## TASK GOAL
Repeat the data below word for word, keeping every line in its original order.

(MATERIALS PROVIDED)

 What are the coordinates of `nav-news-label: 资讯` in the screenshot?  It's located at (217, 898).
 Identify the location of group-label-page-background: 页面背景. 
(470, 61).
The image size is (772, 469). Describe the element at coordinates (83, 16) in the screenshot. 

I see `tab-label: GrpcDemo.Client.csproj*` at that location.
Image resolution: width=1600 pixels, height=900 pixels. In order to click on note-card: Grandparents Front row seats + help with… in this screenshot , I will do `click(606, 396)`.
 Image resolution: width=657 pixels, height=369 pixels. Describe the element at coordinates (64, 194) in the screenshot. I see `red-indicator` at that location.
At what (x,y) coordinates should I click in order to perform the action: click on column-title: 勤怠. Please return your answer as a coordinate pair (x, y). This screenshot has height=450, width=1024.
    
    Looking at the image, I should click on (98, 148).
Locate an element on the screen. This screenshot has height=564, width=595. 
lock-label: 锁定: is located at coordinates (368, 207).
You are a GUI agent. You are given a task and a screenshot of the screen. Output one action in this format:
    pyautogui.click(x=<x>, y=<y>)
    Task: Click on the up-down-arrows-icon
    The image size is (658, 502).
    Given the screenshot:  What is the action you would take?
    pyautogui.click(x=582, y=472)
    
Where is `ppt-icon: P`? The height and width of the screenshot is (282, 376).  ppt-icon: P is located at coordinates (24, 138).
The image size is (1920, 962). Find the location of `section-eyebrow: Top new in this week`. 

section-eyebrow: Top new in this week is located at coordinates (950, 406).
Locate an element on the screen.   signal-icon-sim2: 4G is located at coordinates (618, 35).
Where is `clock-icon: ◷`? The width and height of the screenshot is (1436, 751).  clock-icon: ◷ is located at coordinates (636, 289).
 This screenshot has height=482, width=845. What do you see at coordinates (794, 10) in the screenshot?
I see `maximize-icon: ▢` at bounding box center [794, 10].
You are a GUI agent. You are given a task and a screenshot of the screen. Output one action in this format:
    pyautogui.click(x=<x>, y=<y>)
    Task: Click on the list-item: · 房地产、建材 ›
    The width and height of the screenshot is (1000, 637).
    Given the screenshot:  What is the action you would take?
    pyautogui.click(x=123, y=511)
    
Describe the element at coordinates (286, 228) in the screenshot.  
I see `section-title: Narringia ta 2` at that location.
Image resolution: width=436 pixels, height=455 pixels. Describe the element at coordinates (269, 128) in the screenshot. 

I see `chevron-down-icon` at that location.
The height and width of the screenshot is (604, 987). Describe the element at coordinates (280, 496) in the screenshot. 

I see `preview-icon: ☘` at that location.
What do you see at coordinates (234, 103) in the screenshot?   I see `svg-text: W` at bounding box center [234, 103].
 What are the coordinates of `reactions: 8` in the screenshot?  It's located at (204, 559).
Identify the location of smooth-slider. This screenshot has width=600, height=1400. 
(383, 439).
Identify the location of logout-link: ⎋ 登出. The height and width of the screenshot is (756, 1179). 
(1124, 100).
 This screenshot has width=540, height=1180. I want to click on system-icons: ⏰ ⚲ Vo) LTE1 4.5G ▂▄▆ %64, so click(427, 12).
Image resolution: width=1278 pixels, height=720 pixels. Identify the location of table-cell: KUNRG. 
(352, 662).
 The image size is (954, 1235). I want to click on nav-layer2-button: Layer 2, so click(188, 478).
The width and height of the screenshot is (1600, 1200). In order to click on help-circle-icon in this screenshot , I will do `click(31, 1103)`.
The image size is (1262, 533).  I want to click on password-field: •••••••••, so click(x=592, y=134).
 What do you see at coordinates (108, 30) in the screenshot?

(End MATERIALS PROVIDED)

## ANSWER SPACE
 What are the coordinates of `nav-news-label: 资讯` in the screenshot?  It's located at (217, 898).
 Identify the location of group-label-page-background: 页面背景. 
(470, 61).
The image size is (772, 469). Describe the element at coordinates (83, 16) in the screenshot. 

I see `tab-label: GrpcDemo.Client.csproj*` at that location.
Image resolution: width=1600 pixels, height=900 pixels. In order to click on note-card: Grandparents Front row seats + help with… in this screenshot , I will do `click(606, 396)`.
 Image resolution: width=657 pixels, height=369 pixels. Describe the element at coordinates (64, 194) in the screenshot. I see `red-indicator` at that location.
At what (x,y) coordinates should I click in order to perform the action: click on column-title: 勤怠. Please return your answer as a coordinate pair (x, y). This screenshot has height=450, width=1024.
    
    Looking at the image, I should click on (98, 148).
Locate an element on the screen. This screenshot has height=564, width=595. 
lock-label: 锁定: is located at coordinates (368, 207).
You are a GUI agent. You are given a task and a screenshot of the screen. Output one action in this format:
    pyautogui.click(x=<x>, y=<y>)
    Task: Click on the up-down-arrows-icon
    The image size is (658, 502).
    Given the screenshot:  What is the action you would take?
    pyautogui.click(x=582, y=472)
    
Where is `ppt-icon: P`? The height and width of the screenshot is (282, 376).  ppt-icon: P is located at coordinates (24, 138).
The image size is (1920, 962). Find the location of `section-eyebrow: Top new in this week`. 

section-eyebrow: Top new in this week is located at coordinates (950, 406).
Locate an element on the screen.   signal-icon-sim2: 4G is located at coordinates (618, 35).
Where is `clock-icon: ◷`? The width and height of the screenshot is (1436, 751).  clock-icon: ◷ is located at coordinates (636, 289).
 This screenshot has height=482, width=845. What do you see at coordinates (794, 10) in the screenshot?
I see `maximize-icon: ▢` at bounding box center [794, 10].
You are a GUI agent. You are given a task and a screenshot of the screen. Output one action in this format:
    pyautogui.click(x=<x>, y=<y>)
    Task: Click on the list-item: · 房地产、建材 ›
    The width and height of the screenshot is (1000, 637).
    Given the screenshot:  What is the action you would take?
    pyautogui.click(x=123, y=511)
    
Describe the element at coordinates (286, 228) in the screenshot.  
I see `section-title: Narringia ta 2` at that location.
Image resolution: width=436 pixels, height=455 pixels. Describe the element at coordinates (269, 128) in the screenshot. 

I see `chevron-down-icon` at that location.
The height and width of the screenshot is (604, 987). Describe the element at coordinates (280, 496) in the screenshot. 

I see `preview-icon: ☘` at that location.
What do you see at coordinates (234, 103) in the screenshot?   I see `svg-text: W` at bounding box center [234, 103].
 What are the coordinates of `reactions: 8` in the screenshot?  It's located at (204, 559).
Identify the location of smooth-slider. This screenshot has width=600, height=1400. 
(383, 439).
Identify the location of logout-link: ⎋ 登出. The height and width of the screenshot is (756, 1179). 
(1124, 100).
 This screenshot has width=540, height=1180. I want to click on system-icons: ⏰ ⚲ Vo) LTE1 4.5G ▂▄▆ %64, so click(427, 12).
Image resolution: width=1278 pixels, height=720 pixels. Identify the location of table-cell: KUNRG. 
(352, 662).
 The image size is (954, 1235). I want to click on nav-layer2-button: Layer 2, so click(188, 478).
The width and height of the screenshot is (1600, 1200). In order to click on help-circle-icon in this screenshot , I will do `click(31, 1103)`.
The image size is (1262, 533).  I want to click on password-field: •••••••••, so click(x=592, y=134).
 What do you see at coordinates (108, 30) in the screenshot?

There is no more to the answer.